### [TASK OBJECTIVE]
Below is a set of records, and all of them should be retyped exactly, minus the pictures.

### [DATA FOR PROCESSING]
--- START ---

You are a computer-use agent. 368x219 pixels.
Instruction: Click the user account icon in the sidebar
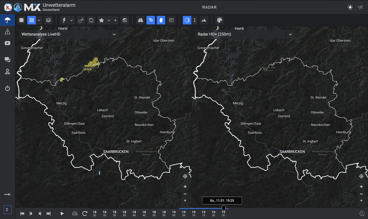pos(7,71)
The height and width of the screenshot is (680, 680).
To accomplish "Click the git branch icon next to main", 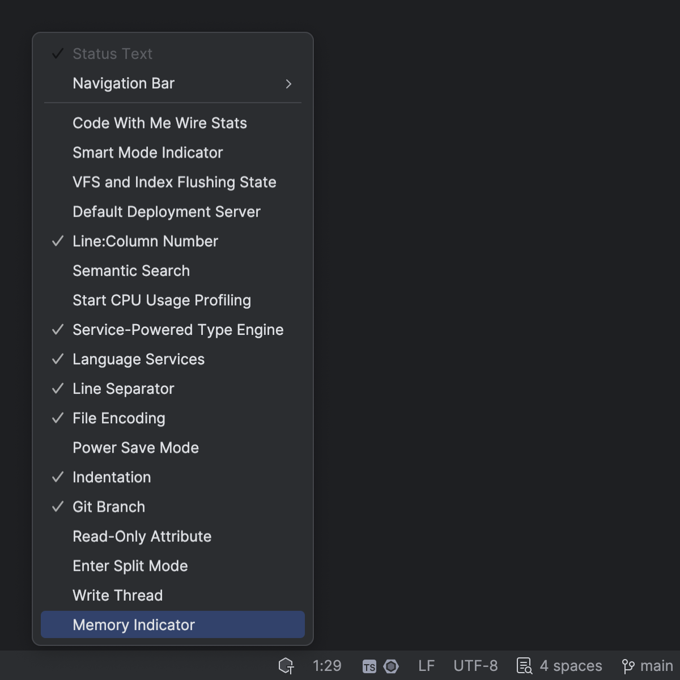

--- END ---

### [WRITTEN RESPONSE]
You are a computer-use agent. 368x219 pixels.
Instruction: Click the user account icon in the sidebar
pos(7,71)
The height and width of the screenshot is (680, 680).
To accomplish "Click the git branch icon next to main", 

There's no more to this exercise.